Ein Glück im Unglück: In dem Zug befanden sich zum Zeitpunkt des Unfalls keine weiteren Verletzten. Die Abschluss der Unfallaufnahme wurde gegen 23 Uhr gemeldet. Für die Beteiligten war es sicherlich ein Abend, den sie so schnell nicht vergessen werden – und nicht nur für sie. Solche Vorfälle werfen ein Licht auf die Gefahren, die an Bahnübergängen lauern.
Die Schattenseite der Bahnübergänge
An den rund 16.000 Bahnübergängen im Netz der Deutschen Bahn geschehen immer wieder Unfälle – und viele davon enden tragisch. Im Jahr 2025 war ein neuer Höchststand an Unfällen zu erwarten. Bis Ende August 2025 waren bereits 36 Menschen ums Leben gekommen, 188 wurden verletzt. Gerade in den letzten zehn Jahren stagniert die Zahl der Opfer, obwohl die Anzahl der Bahnübergänge seit 2010 um etwa 20% gesunken ist. Ein Phänomen, das sowohl für die Bahn als auch für die Verkehrssicherheit eine Herausforderung darstellt.
„Jeder Unfall, jeder Verletzte und Tote ist zu viel“, sagte DB-Sprecher Achim Stauß und betonte, dass die Bahn die Zahl der Übergänge weiter reduzieren möchte. Doch der Rückgang stagniert.

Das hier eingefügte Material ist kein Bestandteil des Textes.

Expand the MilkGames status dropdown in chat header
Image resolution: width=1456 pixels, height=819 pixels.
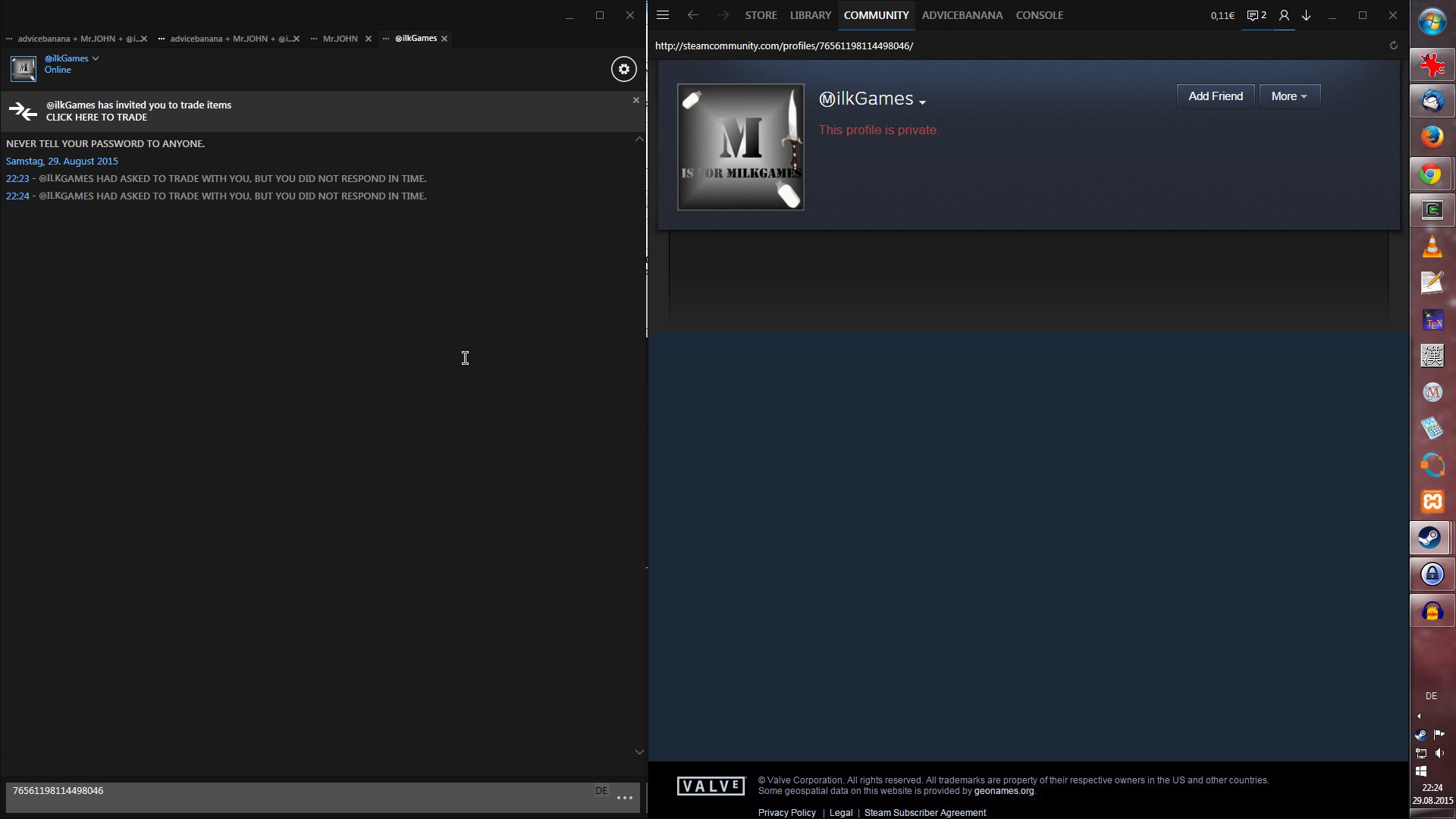tap(96, 58)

Die verbleibenden Übergänge sind oft schwieriger zu ersetzen, und innovative Lösungen sind gefragt. Mehr Sicherheit könnte durch technische Maßnahmen wie Lichtzeichen und Schranken erreicht werden – aber die Umsetzung erfordert Zeit und Geld.
Menschliches Fehlverhalten im Fokus
Eine Studie der Unfallforschung der Versicherer hat gezeigt, dass Unfälle an Bahnübergängen meist kein technisches Problem der Bahntechnik sind. Vielmehr resultieren sie häufig aus dem Verhalten der Kraftfahrer. Bei unbeschrankten, aber mit Blinklicht gesicherten Übergängen werden 84% der Unfälle durch das Überfahren des Rotlichts verursacht. An Übergängen mit Halbschranken versuchen viele Autofahrer, diese zu umkurven – ein gefährliches Unterfangen, das oft in verheerenden Folgen endet.
Es gibt auch andere Faktoren, die das Risiko erhöhen. Unachtsamkeit, schlechte Sicht oder Lkw, die im Gleisbereich stecken bleiben, tragen zur Gefahrenlage bei. Jährlich sterben rund 50 Verkehrsteilnehmer an Bahnübergängen, und etwa 1.000 werden leicht verletzt. Das ist eine erschreckende Bilanz, die uns alle zum Nachdenken anregen sollte.
Um dem entgegenzuwirken, plädiert Eric Schöne von der TU Dresden für mehr technische Sicherungen, wie Nachwarnsysteme, die bei menschlichem Versagen automatisch handeln können. Es wird Zeit, dass wir die Mängel an den bestehenden Bahnübergängen angehen und mehr Anstrengungen in die Sicherheit investieren. Schließlich geht es um Menschenleben, und jeder einzelne Unfall ist einer zu viel.